What you should do:
In the records below, find the line that contains "The image size is (720, 400)." and the line that contains "Hide the Wikipedia", then retype exactly those two lines and every line between them.

Pixel coordinate grounding data:
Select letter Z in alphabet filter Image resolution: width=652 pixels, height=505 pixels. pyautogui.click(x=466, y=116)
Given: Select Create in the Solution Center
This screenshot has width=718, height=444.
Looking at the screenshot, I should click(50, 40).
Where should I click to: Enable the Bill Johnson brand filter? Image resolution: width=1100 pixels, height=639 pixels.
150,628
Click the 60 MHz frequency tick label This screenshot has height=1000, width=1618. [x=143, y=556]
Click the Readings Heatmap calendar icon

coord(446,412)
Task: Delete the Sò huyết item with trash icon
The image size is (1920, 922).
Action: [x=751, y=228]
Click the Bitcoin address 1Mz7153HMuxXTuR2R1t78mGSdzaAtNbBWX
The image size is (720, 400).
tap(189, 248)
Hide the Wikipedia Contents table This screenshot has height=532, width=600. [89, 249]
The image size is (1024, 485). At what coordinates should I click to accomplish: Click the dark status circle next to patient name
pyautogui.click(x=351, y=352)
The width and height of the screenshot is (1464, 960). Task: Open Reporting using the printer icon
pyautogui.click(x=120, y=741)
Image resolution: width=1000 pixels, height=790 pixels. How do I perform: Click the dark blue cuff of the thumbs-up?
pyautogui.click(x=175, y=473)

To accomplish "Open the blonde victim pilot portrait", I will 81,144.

Result for this exercise:
The image size is (720, 400).
tap(189, 248)
Hide the Wikipedia Contents table This screenshot has height=532, width=600. [89, 249]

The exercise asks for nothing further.